The semi-perimeter of a triangle is half the sum of the lengths of its sides. It’s a crucial intermediary step in various geometrical calculations, including Heron's formula for determining a triangle's area. The formula for semi-perimeter (s) is:

\[ s = \frac{a + b + c}{2} \]
In our example, with sides measuring 4, 4, and 2 feet, the semi-perimeter is calculated as 5 feet. Understanding the semi-perimeter concept is essential as it simplifies the process of using Heron's formula and leads to fewer mistakes in complex calculations. It acts as a composite measure of the triangle's size and is foundational for applying Heron's formula effectively.

Square roots play a pivotal role in geometry, especially when using Heron’s formula to calculate the area of a triangle. The square root function reverses the process of squaring a number. In Heron's formula, the area calculation involves taking the square root of the product of the semi-perimeter and its extensions.
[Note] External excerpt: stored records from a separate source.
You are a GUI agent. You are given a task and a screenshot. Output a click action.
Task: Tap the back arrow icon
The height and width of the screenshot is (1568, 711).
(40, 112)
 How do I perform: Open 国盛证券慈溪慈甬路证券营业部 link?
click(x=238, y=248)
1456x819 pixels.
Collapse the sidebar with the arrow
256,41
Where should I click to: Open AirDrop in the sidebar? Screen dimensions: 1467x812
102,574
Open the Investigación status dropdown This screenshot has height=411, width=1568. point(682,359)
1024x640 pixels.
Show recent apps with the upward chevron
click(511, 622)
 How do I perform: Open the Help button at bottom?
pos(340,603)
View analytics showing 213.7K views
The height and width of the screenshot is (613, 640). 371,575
The calculation in our example yielded \[ A = \sqrt{5(5 - 4)(5 - 4)(5 - 2)} = \sqrt{15} \]
Here, \(\sqrt{15}\) simplifies to approximately 3.87. It's critical to grasp this concept, as the accuracy of the area relies on the proper extraction of square roots. Square roots are real numbers for positive radicands, and when dealing with areas, negative results are not feasible. Therefore, familiarity with square roots is necessary for solving a wide range of geometrical problems.